I’ve certainly worked with folks who are extraordinarily self-congratulatory after a thoughtful apology, but then do absolutely zero work to actually address the problem they apologized for. Days or weeks later, teachers and students find themselves cleaning up the mess, and the extra work feels like it totally negates the apology.

Worst of all, because of the apology, teachers felt like they couldn’t complain, or that complaining would lead to accusations of “not being a team player” or “not empathizing enough with the manager who made the mistake and tried so hard to apologize.”

I hate being put in these situations. Let’s start by putting this scenario into a classroom context. Here’s one hypothetical:

A teacher neglects to grade a unit assessment for over a month. Students are clamoring to see their grades, and want to understand where they stand, and how to improve. One month in, their teacher comes in and apologizes. She shares with the students that she recognizes how much work they put into studying for these tests, and that they really want to see their results. She acknowledges that the more time passes, the less they may remember what they wrote, what the questions were, and how they studied, all of which are really important things for good reflections, learning, and future planning. She explains that grading quickly is a weakness of hers, something that she is working on, and she hopes that it will get better soon. She also shares that this month, due to a variety of variables, it was harder than usual to turn the tests around. She apologizes once again, and then shifts into the day’s lesson.

Now, what’s wrong with this picture?

In a lot of ways, this apology is great. She acknowledged the students’ feelings, affirmed the stakes/consequences of the mistake for the students, and modelled vulnerability (without oversharing) in sharing that this was a particular area of development for her. All great things.

A student listening to this apology, however, doesn’t come away with an understanding of when she will get her grades back, nor does she really get any concrete information that can robustly build back trust that her teacher is addressing and redressing this issue.

In a few days, whatever goodwill might have been generated by this teacher’s apology might be forgotten, assuming no additional clarity is provided in that time.
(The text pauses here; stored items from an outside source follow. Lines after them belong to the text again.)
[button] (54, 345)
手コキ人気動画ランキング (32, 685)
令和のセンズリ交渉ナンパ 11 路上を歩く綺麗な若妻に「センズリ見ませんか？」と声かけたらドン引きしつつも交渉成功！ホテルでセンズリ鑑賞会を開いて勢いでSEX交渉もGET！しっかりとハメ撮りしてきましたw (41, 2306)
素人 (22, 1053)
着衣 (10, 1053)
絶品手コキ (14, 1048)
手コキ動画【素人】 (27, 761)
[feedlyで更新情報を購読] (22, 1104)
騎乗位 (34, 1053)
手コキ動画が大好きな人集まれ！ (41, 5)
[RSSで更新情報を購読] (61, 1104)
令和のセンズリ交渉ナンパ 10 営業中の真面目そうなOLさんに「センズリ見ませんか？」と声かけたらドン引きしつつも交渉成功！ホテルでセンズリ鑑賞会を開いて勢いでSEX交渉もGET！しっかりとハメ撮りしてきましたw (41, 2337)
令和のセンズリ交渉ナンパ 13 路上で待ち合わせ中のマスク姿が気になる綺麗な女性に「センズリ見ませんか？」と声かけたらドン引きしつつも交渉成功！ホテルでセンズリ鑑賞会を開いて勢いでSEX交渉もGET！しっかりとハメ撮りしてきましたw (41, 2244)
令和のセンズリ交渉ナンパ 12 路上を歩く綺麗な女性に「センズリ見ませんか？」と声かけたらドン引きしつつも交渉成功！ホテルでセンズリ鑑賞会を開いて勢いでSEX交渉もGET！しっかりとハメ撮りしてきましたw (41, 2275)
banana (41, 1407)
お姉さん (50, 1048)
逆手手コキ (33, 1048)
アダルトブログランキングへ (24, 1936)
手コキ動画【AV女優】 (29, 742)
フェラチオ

“When will I get my test back?” “Hey, she’s right, this is really unfair to me.” “I feel like she was just trying to calm us down.” “Is she really working on it?”

Doubt creeps in. That feeling of being unheard, unseen, or unattended to can get worse.

Most importantly though, when before there was frustration, indignation, or even anger, post-apology there may also be guilt or doubt or resentment, because they aren’t now allowed to feel annoyed, since “she did apologize.”

Following through is essential because of what happens to our community when we stop at the apology.


A lot of this can feel very generic and theoretical, so I encourage you to spend some time with your own mistakes. Here are some prompts to journal through, talk or think about, to get you started:

  1. List mistakes that you have made as an educator. What are the ones that stay with you?
  2. For each of these mistakes, reflect on some or all these questions:
    • Did you talk about the mistake, in the aftermath, in a way that you are proud of?How did making that mistake make you a better educator/leader?In what ways might you find gratitude for this mistake?
    • Who did this mistake harm? How long did that cost/consequence persist? Be honest here – I find often that we tend to struggle to sit with the harms we may cause others, because it is painful. But I think we can be kind to ourselves, forgive ourselves, and look ahead while still feeling and acknowledging the pain that we facilitate.
  3. Pick one mistake and rewrite the script if you had to do it again, and better, how would you go about it now? This is not about regret and being too tough on yourself. This is about practicing/exercising the muscles that you have built with a no-stakes event from your past so that you can be stronger and more flexible for the next test.